Ahead of our interview with ID@Xbox director Chris Charla, we asked a few independent developers and publishers how they were feeling about Xbox.
The responses were largely very positive. The ID@Xbox programme – now celebrating its tenth anniversary – continues to be a success, and teams had nothing but good things to say about how Xbox works with them. But, as you'd expect, there were a few questions and concerns. And every single one of those was about one thing: Game Pass.
"Business people being worried about the direction of the business is a perfectly normal, natural, and healthy thing," Charla tells us during last week's Game Developer Conference..
"When free-to-play came to consoles, there were a lot of people who thought this was going to completely change everything, every game will become free-to-play and nobody will be able to get people to purchase a video game again. But that's not what happened. But were those concerns valid, rational, normal, and healthy? Absolutely. It is all our jobs in the games industry to take those concerns seriously, to think about them, and work together to make the industry work."
Charla says that concerns over subscriptions and how it might disrupt the games business isn't something that Xbox is seeing in its data.
"I wouldn't describe it as disruptive, because I don't think it is in the way that like Uber came in and got rid of all the taxis in that industry," Charla tells us.
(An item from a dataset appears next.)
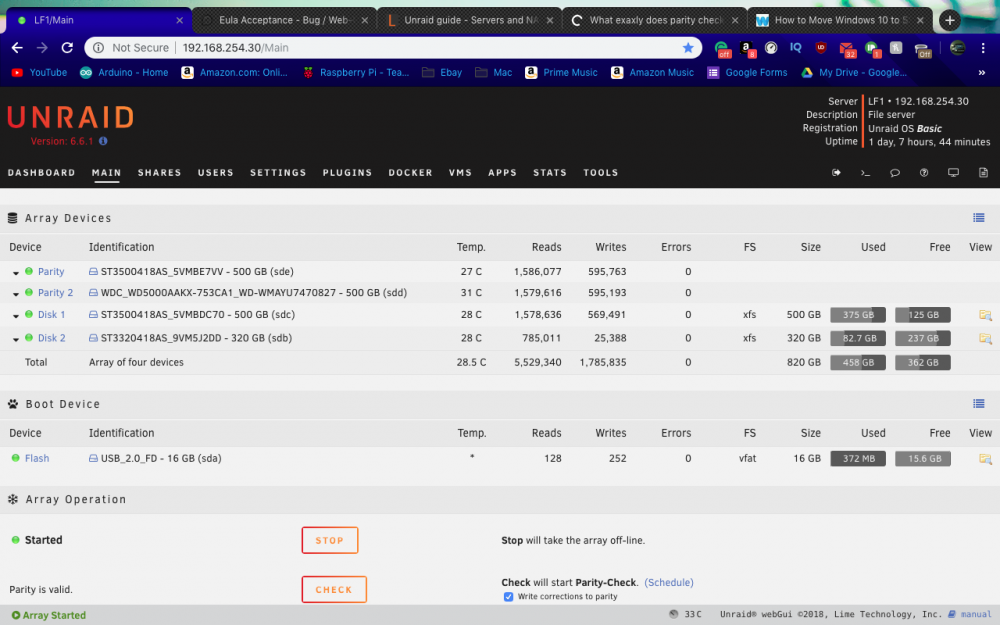Open the system log document icon
The image size is (1000, 625).
click(983, 173)
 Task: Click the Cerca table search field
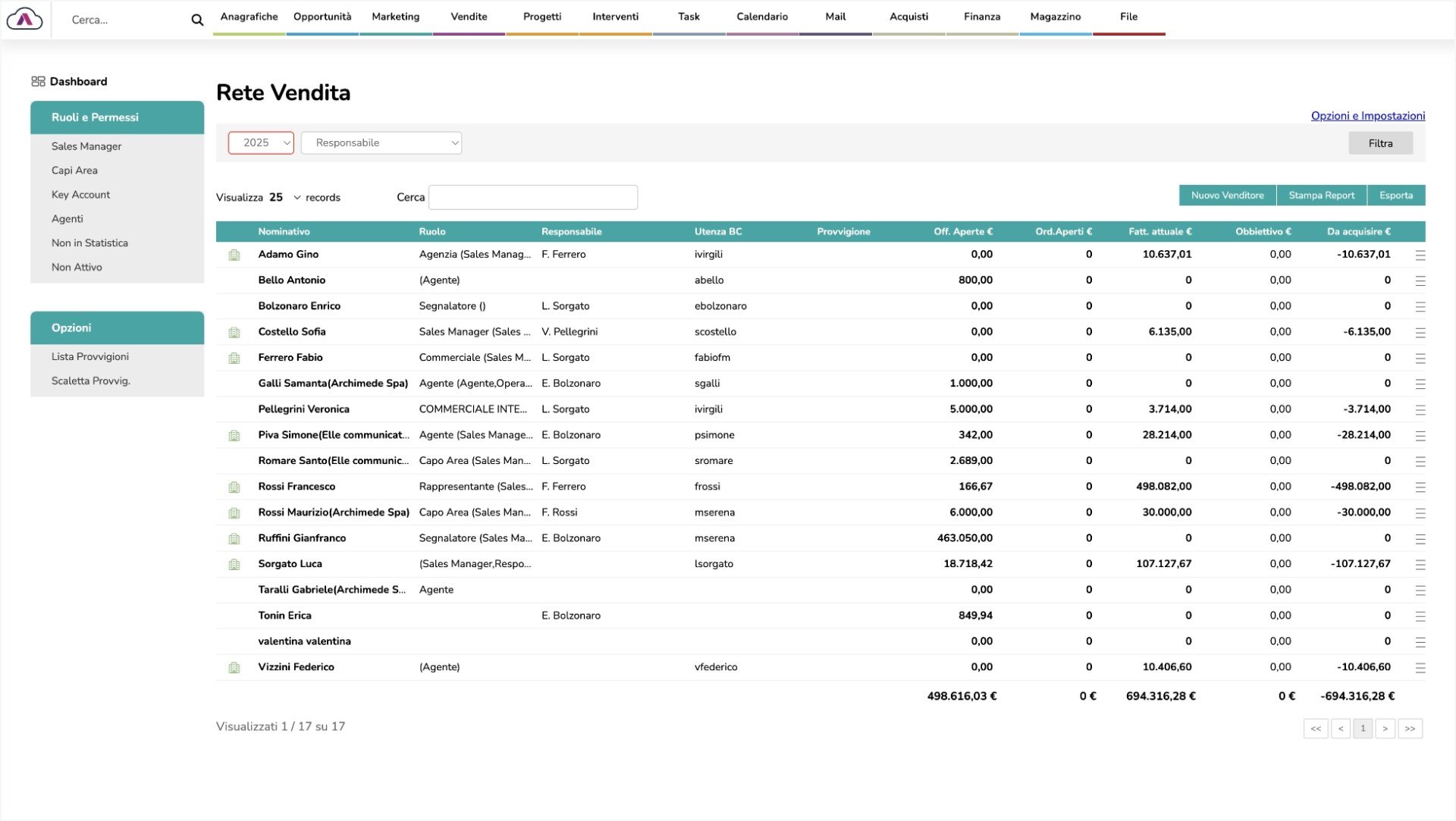(x=532, y=198)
"It's additive. People still buy a lot of games and they still buy a lot of games on Xbox. They buy games through Game Pass at a discount, which is what they get as members. And so I don't think Game Pass has been a disruptive business model, it's been additive in a really positive way. And we as an industry needs to look at more of those additive business models. A bit like digital distribution, that may have been somewhat disruptive to the retail space, but it was ultimately additive because not every game needed to be of the size to justify being on a disc.""People still buy a lot of games and they still buy a lot of games on Xbox"
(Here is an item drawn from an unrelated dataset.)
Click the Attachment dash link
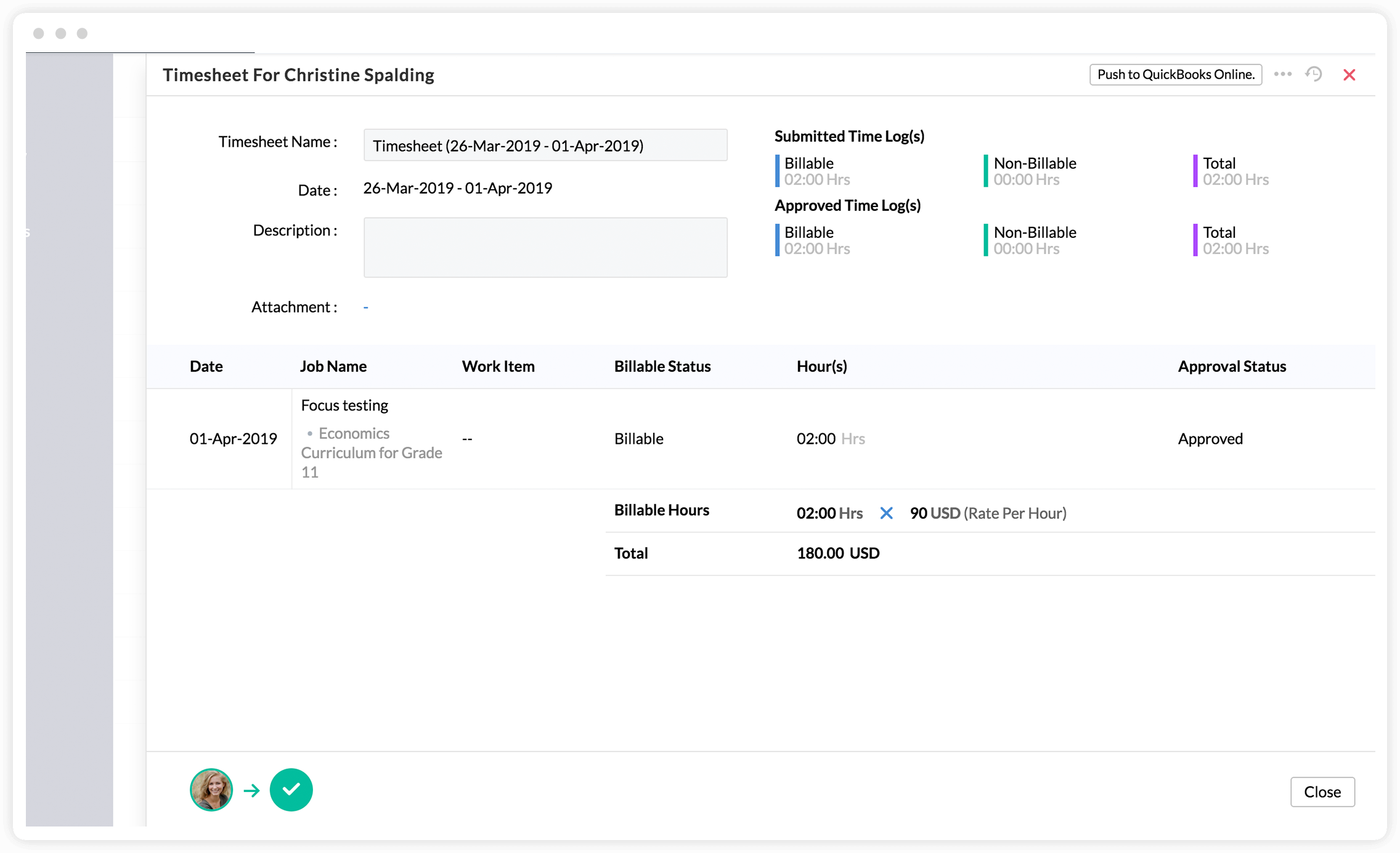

The introduction of digital downloading is an interesting comparison, because turn back the clock 15 years, and the argument was that digital was additive to the traditional retail business. Back then, most players bought games in boxes, so if there was suddenly a lot of talk and excitement around a specific game – perhaps because of a digital promotion, or the introduction of some DLC – it would result in a sales bump at physical retail.
That all changed when digital downloading started to accelerate and took a larger share of the market. So although Game Pass may be additive right now, is Charla convinced that will remain the case in the future?
"I do think it will," he says. "We see Game Pass players play more games, engage with more games in more genres than they've ever engaged with. Those kind-of metrics is what we saw at the beginning of Game Pass, and every time we look we still see it. So yeah, I remain super hopeful about it. When we see developers coming to us and talking to us about second, third, fourth and fifth games in Game Pass, it's clearly working for them. That's good extrinsic validation about the value of the programme."